Я сказал, что я – лидер крупной террористической организации, где состоит по меньшей мере сотня человек по всей России. Я рассказал, что мы планировали теракты по всей России, что мы уже этой осенью собирались взорвать торговый центр «Европейский» на Киевской, хотели убить Германа Стерлигова и Дмитрия Пучкова и почти подготовились к этому, что мы нелегально закупали оружие (в том числе автоматическое) в довольно-таки больших количествах, изготавливали взрывчатку, что мы уже успели взорвать военну часть и совершить напаление на завод Хруничева, что в школе полно сторонников, директор обо всём знает и поддерживает, а большинство учителей – и вовсе наши прямые союзники и помощники. Более того, я рассказал про то, какие мутные схемы с разворовывание казённых средств проворачивает директор, поведал о том, как преподаватели общественных дисциплин пропагандируют фашизм, коммунизм, патриотизм и прочий экстремизм на уроках, а также про то, что в школе две трети учеников – бандиты, закладчики и наркоторговцы. Я рассказал о том, что в школе тайно хранится похищенное с военных складов оружие, что директор установил тайные преступные связи с мятежными офицерами из окружения полковника Квачкова, что эти офицеры готовят государственный переворот, а директриса помогает им прятать арсенал.

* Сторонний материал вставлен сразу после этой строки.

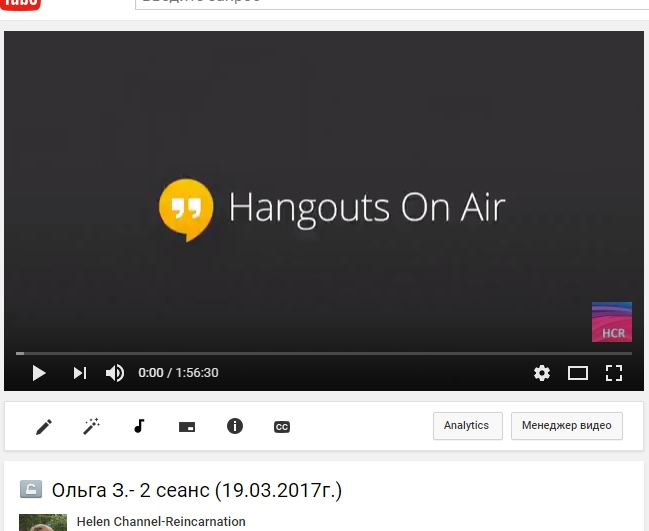Click the unlocked privacy icon beside title

[x=30, y=490]
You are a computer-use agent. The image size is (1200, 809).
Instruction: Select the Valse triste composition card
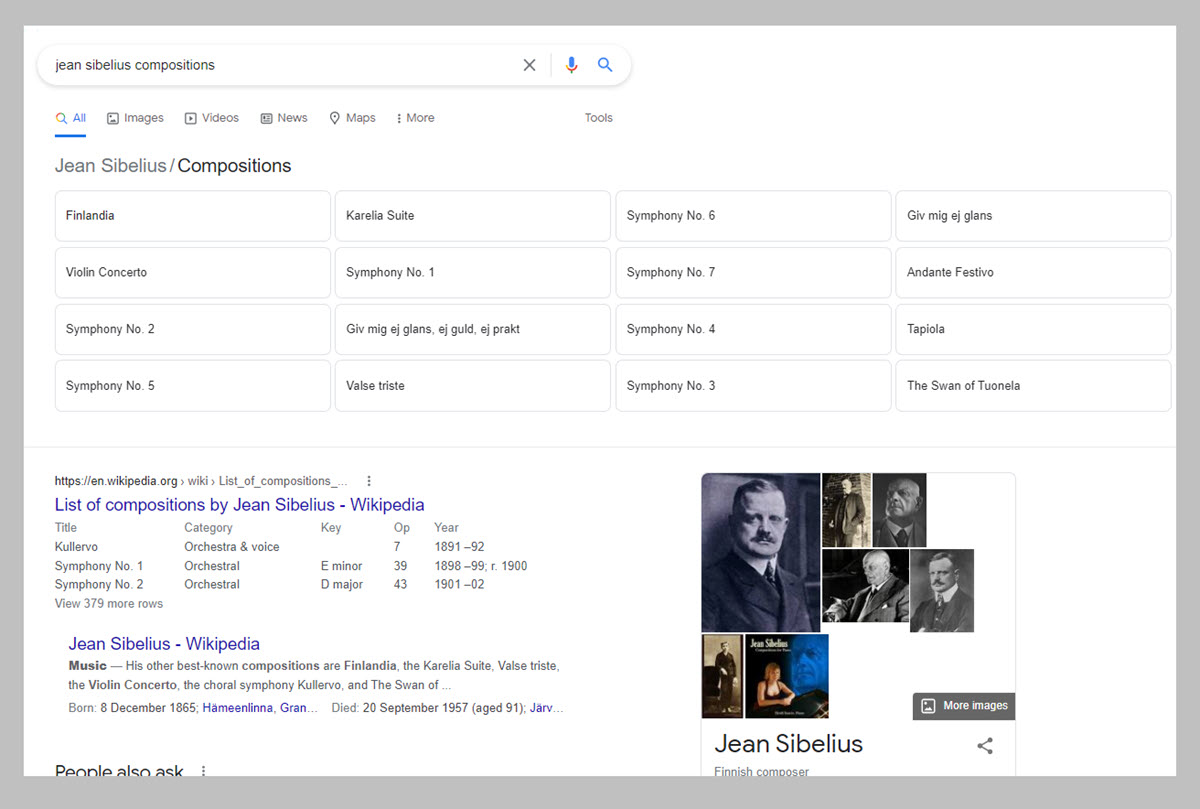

Что интересно, опера во всё это поверили.
«Почему?» – спросите вы.
Тут было две причины.
Во-первых, не всё из этого было неправдой. Преподавательский корпус нашей школы и вправду состоял из отборнейших психопатов. Марина Юрьевна и впрямь проворачивала коррупционные схемы. Ко всему прочему она лично знала Квачкова и поддерживала с ним постоянный контакт. Однако в военном мятеже она участие принимать по всей видимости не собиралась. Во всяком случае, даже если и собиралась, я об этом ничего не знаю.